Volgens de voorzitter van de Accountantskamer heeft de accountant terecht uiteengezet dat het gaat om een vordering als bedoeld in artikel 126nd van het Wetboek van Strafvordering (Sv) en dat het niet voldoen aan een dergelijke vordering een misdrijf oplevert. In situaties als deze is de uitzondering van artikel 16, aanhef en onder a, van de VGBA van toepassing. Klaagster heeft verder niet aannemelijk gemaakt dat er meer stukken zijn overhandigd dan gevraagd. De betrokken accountant heeft het fundamentele beginsel van vertrouwelijkheid dan ook niet geschonden. Dit klachtonderdeel is kennelijk ongegrond.

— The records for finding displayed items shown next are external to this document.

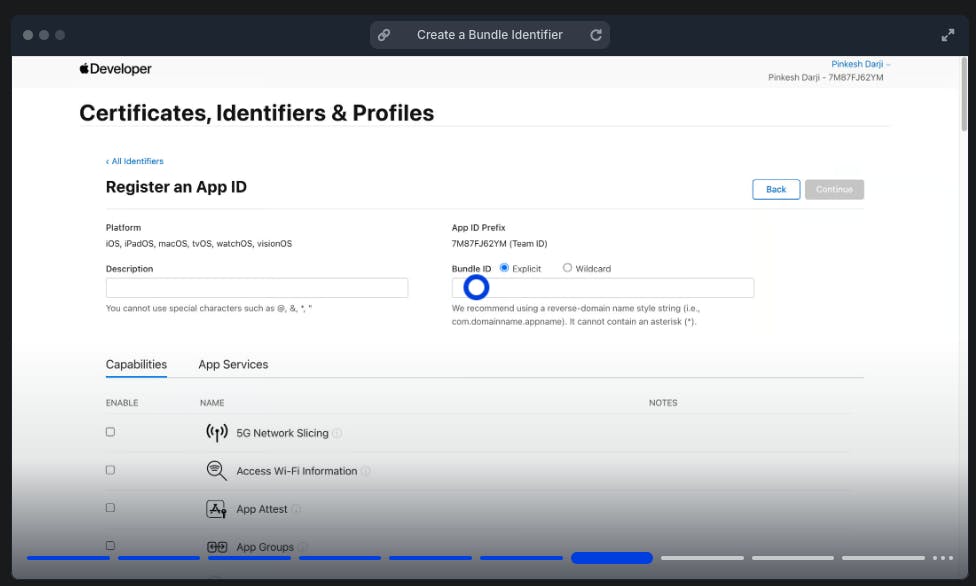Tick the App Attest checkbox
This screenshot has height=586, width=976.
pyautogui.click(x=110, y=508)
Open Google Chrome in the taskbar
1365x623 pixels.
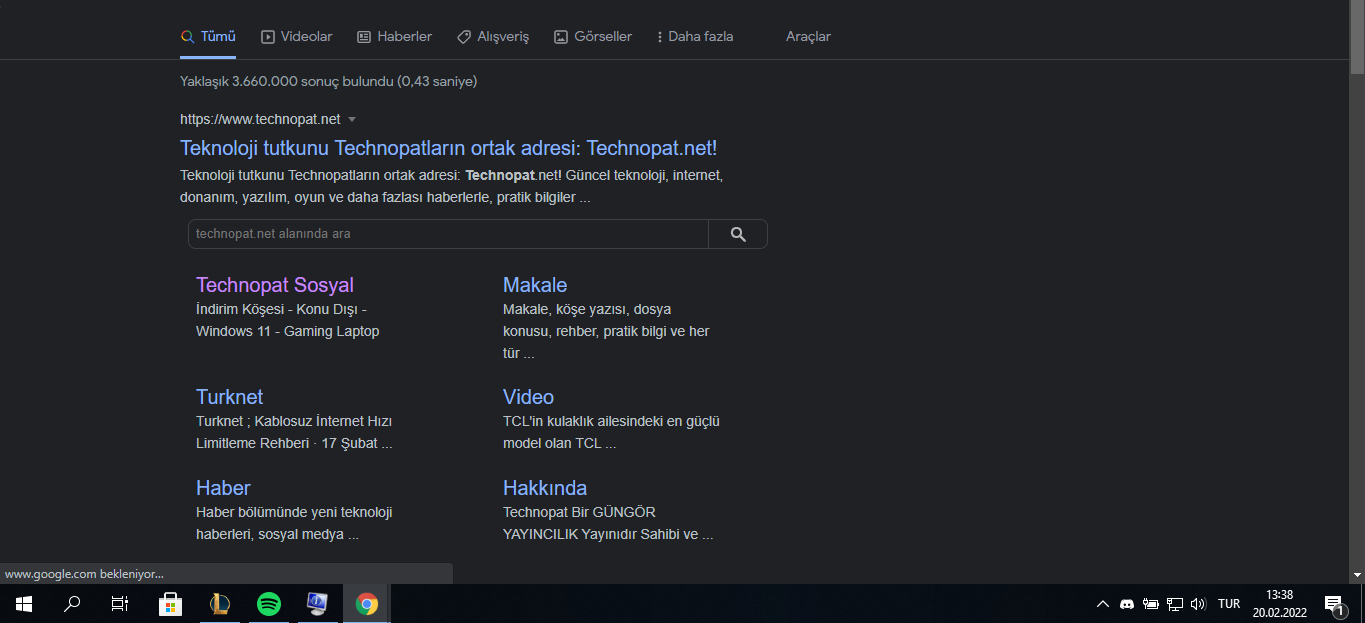(366, 604)
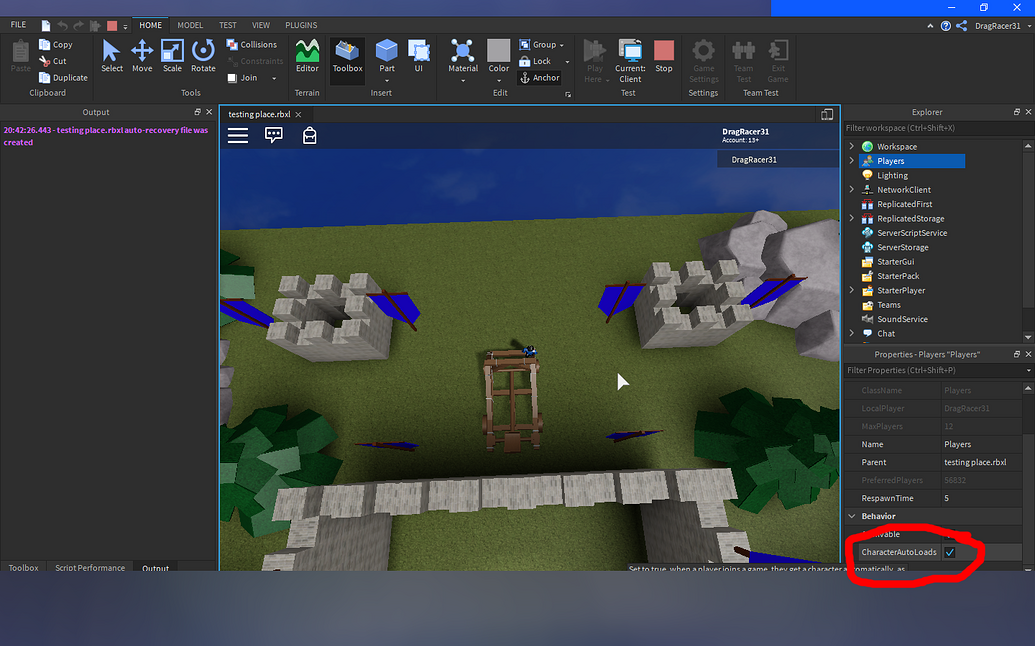Click the Anchor button

tap(540, 78)
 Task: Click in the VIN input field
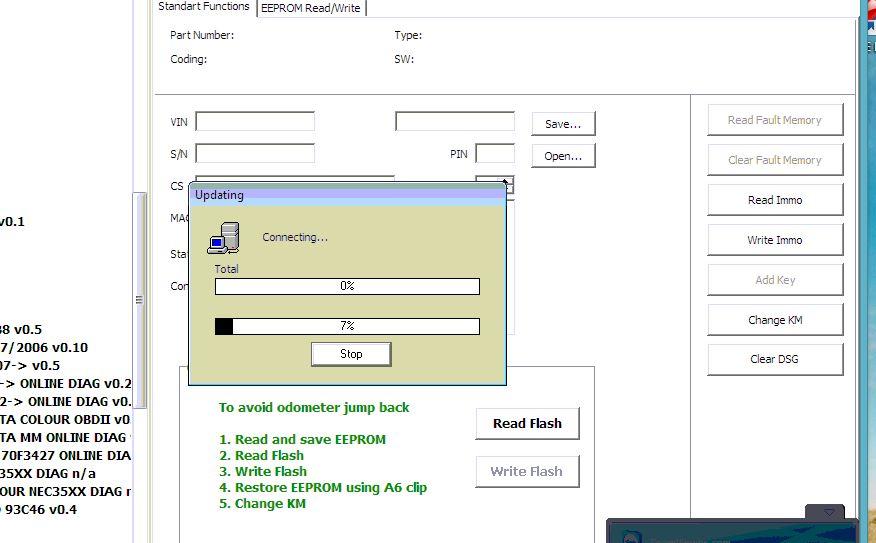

Dat geldt ook voor de klacht dat de betrokken accountant heeft meegewerkt aan het verhoor. Volgens klaagster was hij niet verplicht aan het verhoor mee te werken nu een verplichting alleen geldt bij een verhoor door de rechter-commissaris en niet bij een gedelegeerd verhoor door de FIOD. De voorzitter van de Accountantskamer overweegt dat uit de brief van de rechter-commissaris duidelijk blijkt er een verplichting bestond aan het verhoor mee te werken. Dat het verhoor aan de FIOD is gedelegeerd doet aan de ‘getuigeverplichting’ niet af. De voorzitter merkt ten slotte nog op dat volgens het verschoningsrecht als bedoeld in artikel 218 Sv volgens vaste rechtspraak niet aan registeraccountants toekomt en dat het niet voor de hand ligt te veronderstellen dat dit voor een accountant-administratieconsulent anders is.